Jean Le Cam : “J’ai plusieurs challenges dans ce Vendée Globe, dont l’un est effectivement de gagner avec un bateau “pas neuf”. Notre projet est original et décalé. Après tout, gagner avec un bateau neuf, quoi de plus banal ! Plus sérieusement, refaire un bateau neuf tout de suite après le Vendée Globe n’aurait été ni intelligent ni raisonnable ! Pourquoi ? Parce ce que mon bateau n’avait pas encore été mené jusqu’au bout de sa logique. En construire un autre aurait signifié repartir de zéro, avec un autre architecte peut-être, mais à partir d’une page blanche. Notre démarche depuis 3 ans consiste au contraire à pousser le curseur de la connaissance toujours plus haut, pour aboutir aujourd’hui, veille du départ, à un VM Matériaux totalement optimisé et au bout de sa logique.”
Ceux que l’on appelle “les nouveaux bateaux” ont semble-t-il fait le pari de la puissance, dans leurs volumes, leurs surfaces de toiles, leurs sophistications ; VM Matériaux revendique les avantages de la légèreté. Pourquoi ce pari à contre-courant des tendances ?

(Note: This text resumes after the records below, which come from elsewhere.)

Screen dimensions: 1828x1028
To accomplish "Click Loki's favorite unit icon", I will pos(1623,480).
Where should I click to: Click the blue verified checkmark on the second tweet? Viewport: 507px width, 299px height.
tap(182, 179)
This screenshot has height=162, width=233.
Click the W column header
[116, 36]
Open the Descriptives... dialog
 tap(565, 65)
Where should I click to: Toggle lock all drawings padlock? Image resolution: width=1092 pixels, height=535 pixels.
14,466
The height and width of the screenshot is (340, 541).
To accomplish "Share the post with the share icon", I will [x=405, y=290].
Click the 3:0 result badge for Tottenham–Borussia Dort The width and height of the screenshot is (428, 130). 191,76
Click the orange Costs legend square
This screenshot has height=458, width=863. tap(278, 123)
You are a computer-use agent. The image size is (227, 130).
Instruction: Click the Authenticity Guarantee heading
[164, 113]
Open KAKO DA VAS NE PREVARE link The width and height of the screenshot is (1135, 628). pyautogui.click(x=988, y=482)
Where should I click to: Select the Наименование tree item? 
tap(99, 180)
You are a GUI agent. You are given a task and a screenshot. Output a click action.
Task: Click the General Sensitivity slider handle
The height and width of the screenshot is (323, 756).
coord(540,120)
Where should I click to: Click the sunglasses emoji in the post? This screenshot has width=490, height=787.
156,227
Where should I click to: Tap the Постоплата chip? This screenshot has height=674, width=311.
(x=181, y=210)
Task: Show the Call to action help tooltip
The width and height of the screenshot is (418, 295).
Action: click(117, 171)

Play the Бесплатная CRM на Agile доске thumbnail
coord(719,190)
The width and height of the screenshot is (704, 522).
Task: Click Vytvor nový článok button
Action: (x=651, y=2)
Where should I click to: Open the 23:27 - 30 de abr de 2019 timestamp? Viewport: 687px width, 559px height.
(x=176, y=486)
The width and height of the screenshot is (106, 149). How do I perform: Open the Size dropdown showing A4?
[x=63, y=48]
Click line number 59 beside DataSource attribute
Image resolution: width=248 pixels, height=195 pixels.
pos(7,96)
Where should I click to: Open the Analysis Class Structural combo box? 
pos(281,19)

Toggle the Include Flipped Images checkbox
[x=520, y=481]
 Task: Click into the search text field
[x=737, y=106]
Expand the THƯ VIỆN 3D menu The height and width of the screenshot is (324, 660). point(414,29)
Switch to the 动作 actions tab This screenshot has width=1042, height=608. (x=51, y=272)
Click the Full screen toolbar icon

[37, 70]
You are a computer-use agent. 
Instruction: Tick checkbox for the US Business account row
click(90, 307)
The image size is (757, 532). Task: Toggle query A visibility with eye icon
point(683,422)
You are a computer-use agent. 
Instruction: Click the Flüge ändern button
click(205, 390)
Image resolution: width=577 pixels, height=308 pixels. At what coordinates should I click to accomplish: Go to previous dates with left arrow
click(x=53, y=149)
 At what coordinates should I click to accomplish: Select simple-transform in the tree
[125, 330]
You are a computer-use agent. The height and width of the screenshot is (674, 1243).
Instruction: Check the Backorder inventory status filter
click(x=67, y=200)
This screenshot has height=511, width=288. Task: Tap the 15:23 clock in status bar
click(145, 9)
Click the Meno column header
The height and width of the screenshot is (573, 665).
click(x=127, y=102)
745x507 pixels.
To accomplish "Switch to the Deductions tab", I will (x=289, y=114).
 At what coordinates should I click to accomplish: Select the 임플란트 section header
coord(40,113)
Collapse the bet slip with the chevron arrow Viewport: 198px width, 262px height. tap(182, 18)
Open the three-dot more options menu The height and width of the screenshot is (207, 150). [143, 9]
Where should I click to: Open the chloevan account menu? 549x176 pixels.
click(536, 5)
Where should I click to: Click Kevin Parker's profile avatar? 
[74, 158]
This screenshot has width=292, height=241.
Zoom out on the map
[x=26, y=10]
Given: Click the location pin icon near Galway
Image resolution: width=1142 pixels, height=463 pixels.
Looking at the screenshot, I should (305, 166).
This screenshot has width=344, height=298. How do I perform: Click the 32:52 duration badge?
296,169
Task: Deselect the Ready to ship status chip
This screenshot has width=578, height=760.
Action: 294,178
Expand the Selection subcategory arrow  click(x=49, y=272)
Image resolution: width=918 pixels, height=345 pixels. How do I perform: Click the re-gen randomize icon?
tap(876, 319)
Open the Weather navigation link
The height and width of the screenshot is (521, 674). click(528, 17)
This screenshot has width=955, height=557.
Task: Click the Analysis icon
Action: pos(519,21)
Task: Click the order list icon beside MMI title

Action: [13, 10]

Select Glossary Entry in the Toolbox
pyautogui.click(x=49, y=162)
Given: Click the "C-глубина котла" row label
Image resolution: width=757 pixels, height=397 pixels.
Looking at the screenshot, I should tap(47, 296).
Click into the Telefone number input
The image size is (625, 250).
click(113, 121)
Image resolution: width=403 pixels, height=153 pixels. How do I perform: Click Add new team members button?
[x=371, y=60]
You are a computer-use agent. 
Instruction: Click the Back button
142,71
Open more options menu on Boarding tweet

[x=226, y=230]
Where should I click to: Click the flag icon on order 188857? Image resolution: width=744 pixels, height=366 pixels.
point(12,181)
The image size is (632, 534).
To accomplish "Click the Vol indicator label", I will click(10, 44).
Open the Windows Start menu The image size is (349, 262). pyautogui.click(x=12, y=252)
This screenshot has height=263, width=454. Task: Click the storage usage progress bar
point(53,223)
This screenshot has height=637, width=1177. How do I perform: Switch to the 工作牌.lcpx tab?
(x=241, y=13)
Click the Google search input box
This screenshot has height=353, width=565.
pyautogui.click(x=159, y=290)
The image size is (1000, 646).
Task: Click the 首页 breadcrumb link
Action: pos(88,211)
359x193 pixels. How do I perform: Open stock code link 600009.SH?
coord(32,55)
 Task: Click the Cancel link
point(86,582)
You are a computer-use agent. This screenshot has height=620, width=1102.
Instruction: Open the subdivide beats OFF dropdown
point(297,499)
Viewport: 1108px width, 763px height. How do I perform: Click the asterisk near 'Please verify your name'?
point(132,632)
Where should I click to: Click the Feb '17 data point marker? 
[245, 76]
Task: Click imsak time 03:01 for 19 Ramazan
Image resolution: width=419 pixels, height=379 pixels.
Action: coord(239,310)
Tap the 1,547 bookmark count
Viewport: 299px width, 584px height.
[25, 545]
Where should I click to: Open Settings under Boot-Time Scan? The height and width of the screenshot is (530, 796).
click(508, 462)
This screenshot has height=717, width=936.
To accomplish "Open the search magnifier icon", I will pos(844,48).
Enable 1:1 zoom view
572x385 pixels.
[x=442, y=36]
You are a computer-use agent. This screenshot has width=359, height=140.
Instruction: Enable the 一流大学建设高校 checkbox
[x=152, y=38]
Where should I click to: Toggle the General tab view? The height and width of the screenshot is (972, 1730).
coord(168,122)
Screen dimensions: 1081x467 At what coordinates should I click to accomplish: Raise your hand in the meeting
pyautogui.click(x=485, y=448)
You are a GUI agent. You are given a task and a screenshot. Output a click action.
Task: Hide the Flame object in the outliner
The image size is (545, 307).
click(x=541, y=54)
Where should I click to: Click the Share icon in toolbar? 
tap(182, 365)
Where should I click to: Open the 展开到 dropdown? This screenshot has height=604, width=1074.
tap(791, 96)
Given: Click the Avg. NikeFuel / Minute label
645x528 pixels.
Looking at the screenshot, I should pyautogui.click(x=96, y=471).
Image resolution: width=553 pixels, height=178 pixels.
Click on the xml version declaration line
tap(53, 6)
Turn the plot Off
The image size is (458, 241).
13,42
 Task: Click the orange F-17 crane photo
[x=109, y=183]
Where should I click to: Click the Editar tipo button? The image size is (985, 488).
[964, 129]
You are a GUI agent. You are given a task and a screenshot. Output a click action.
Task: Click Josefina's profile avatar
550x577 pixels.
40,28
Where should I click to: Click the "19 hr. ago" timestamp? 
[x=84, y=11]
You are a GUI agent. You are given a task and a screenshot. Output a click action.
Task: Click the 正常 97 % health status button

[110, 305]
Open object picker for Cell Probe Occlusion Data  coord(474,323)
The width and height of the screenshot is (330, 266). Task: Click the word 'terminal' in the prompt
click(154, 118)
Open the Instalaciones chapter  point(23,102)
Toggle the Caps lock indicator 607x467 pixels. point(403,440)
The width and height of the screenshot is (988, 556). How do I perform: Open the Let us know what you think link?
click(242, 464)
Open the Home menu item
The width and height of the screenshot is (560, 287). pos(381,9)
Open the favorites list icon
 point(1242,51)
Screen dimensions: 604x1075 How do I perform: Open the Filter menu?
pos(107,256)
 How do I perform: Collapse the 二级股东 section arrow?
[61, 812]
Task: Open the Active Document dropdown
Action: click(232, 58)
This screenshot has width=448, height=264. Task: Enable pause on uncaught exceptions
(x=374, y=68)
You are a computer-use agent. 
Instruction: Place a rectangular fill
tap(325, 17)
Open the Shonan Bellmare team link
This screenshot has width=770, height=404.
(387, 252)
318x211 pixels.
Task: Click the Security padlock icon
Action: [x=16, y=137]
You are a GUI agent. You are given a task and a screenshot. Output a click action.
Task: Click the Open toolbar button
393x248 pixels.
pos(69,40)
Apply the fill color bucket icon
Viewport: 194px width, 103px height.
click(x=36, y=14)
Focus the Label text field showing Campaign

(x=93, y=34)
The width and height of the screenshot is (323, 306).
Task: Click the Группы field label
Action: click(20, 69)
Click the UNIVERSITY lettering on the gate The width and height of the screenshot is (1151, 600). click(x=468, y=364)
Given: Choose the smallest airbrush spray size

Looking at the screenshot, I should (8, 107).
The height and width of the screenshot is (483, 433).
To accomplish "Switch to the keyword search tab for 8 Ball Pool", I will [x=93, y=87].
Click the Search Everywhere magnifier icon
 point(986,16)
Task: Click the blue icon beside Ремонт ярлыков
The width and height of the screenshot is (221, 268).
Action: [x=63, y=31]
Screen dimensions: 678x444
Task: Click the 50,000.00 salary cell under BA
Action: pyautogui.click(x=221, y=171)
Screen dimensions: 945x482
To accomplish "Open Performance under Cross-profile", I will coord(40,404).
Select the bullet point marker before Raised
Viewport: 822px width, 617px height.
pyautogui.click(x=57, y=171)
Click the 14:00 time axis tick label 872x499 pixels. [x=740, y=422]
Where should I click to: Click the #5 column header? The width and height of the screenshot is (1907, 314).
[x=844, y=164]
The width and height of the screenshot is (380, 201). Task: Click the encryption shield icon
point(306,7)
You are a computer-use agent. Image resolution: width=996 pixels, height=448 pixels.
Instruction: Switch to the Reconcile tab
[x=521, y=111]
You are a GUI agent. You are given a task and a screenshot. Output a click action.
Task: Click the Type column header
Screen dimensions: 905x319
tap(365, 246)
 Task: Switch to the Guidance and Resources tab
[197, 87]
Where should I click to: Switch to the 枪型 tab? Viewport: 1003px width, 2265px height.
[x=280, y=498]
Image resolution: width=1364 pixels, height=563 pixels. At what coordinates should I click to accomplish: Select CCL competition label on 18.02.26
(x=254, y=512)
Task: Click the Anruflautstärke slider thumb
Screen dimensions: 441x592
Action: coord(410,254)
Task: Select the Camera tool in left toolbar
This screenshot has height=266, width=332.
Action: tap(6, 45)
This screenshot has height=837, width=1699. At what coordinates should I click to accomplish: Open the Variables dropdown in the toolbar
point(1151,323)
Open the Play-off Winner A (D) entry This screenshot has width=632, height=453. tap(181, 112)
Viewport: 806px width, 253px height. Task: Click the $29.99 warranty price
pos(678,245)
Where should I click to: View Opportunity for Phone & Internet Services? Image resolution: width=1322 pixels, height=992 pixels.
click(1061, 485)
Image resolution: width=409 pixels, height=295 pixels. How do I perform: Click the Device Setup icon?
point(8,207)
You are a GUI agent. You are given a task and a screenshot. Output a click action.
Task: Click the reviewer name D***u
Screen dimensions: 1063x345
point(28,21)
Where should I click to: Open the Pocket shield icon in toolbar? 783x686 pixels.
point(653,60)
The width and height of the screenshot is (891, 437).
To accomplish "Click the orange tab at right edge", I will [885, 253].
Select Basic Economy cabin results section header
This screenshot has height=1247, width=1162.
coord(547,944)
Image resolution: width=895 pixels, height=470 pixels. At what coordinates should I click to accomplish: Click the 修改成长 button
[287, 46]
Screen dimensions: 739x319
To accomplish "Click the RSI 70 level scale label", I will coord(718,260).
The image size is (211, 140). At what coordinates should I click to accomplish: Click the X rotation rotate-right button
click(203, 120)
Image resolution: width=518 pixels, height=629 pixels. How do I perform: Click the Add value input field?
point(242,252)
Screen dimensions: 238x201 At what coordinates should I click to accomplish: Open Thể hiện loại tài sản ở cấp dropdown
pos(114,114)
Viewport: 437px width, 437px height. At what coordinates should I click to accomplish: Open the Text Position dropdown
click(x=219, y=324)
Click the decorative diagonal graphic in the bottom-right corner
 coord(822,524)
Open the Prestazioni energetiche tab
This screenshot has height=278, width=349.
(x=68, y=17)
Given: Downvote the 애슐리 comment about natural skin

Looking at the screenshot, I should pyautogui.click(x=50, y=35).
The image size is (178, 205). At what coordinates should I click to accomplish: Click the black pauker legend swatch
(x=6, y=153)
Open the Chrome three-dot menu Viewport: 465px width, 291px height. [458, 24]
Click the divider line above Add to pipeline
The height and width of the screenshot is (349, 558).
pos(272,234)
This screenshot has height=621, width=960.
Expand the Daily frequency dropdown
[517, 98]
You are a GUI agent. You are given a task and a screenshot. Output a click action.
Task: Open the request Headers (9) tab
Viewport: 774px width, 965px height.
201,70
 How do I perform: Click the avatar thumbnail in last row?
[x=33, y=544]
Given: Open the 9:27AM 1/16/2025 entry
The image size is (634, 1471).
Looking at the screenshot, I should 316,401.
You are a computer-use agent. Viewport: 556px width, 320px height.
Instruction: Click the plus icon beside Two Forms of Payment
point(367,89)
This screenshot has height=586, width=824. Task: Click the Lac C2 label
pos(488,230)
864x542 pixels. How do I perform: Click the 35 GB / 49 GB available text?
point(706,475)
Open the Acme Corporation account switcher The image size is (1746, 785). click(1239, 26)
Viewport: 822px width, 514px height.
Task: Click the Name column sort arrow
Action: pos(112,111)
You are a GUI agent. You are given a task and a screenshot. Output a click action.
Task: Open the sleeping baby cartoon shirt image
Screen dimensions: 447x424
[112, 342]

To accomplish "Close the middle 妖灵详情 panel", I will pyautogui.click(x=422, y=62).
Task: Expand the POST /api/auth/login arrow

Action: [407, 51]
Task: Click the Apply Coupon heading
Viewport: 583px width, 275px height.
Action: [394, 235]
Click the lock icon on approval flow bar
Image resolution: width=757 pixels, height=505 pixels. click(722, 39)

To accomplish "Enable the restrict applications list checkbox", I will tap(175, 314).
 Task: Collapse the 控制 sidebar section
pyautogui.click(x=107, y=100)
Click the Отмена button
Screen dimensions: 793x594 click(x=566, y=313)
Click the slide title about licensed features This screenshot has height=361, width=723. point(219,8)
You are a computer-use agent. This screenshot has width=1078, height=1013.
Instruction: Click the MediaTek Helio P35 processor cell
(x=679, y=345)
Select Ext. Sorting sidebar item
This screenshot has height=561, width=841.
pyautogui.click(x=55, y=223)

JLC : “Les nouveaux bateaux sont les fruits de l’informatique. On a assisté ces dernières années au combat des plus gros ordinateurs et la victoire du “plus plus plus”, plus lourd, plus toilé, plus puissant, etc… Ma réflexion née de mes expériences est inverse ; Le Vendée Globe demande d’aller vite, certes, mais d’aller vite longtemps. Or, la puissance, cela fatigue le matériel et cela peut épuiser le bonhomme. Etre plus léger, c’est peut-être déployer moins de puissance, mais cela préserve le bonhomme et le bateau, qui pourront aller vite plus longtemps. Et je vais vous dire autre chose ; il est plus facile de faire tomber un grand qu’un petit. La légèreté permet de garder un centre de poussée très bas sur le bateau, même en portant moins de toile. Je sais qu’en de nombreuses configurations, j’irai aussi vite, voire… tout en sollicitant moins mon bateau. C’est là un schéma très philosophique… Je cours en permanence derrière la réalisation de mes idées. Le pire, ce serait de ne plus avoir d’idées pour faire mieux. “
Tous ces bateaux neufs traduisent la volonté de vos adversaires et de leurs soutiens de partir pour gagner ; comment vous situez-vous par rapport à ces objectifs plus ou moins avoués de victoire ?
JLC : ” Vous ne m’entendrez jamais dire que je vais gagner. Il y a de nombreuses manières de gagner. En 2005, je n’ai pas gagné, mais je n’ai pas perdu. Terminer cette course est en soi une victoire. On part avec pour premier objectif de terminer. On ne peut pas gagner si on ne finit pas. Je suis un perfectionniste qui n’est jamais content, et il est vrai que je ne me contente pas du “pas mal”. Il y aura de la casse, c’est statistiquement avéré, plus que lors de la dernière édition. Il faudra donc ne pas trop rêver, mais ne pas s’emporter non plus. Même si on est mieux devant que derrière, être devant trop vite peut devenir fatigant… C’est ce qui est terrible avec ce métier, c’est la quête permanente du compromis, entre innovation et fiabilité, entre performance et risque. C’est aussi ce qui le rend passionnant. Ce milieu est très dynamique ; regardez comment la technologie a évolué depuis 15 ans ! Les hommes eux n’ont pas évolué, mais techniquement, un Vendée Globe en moins de 80 jours est désormais possible.”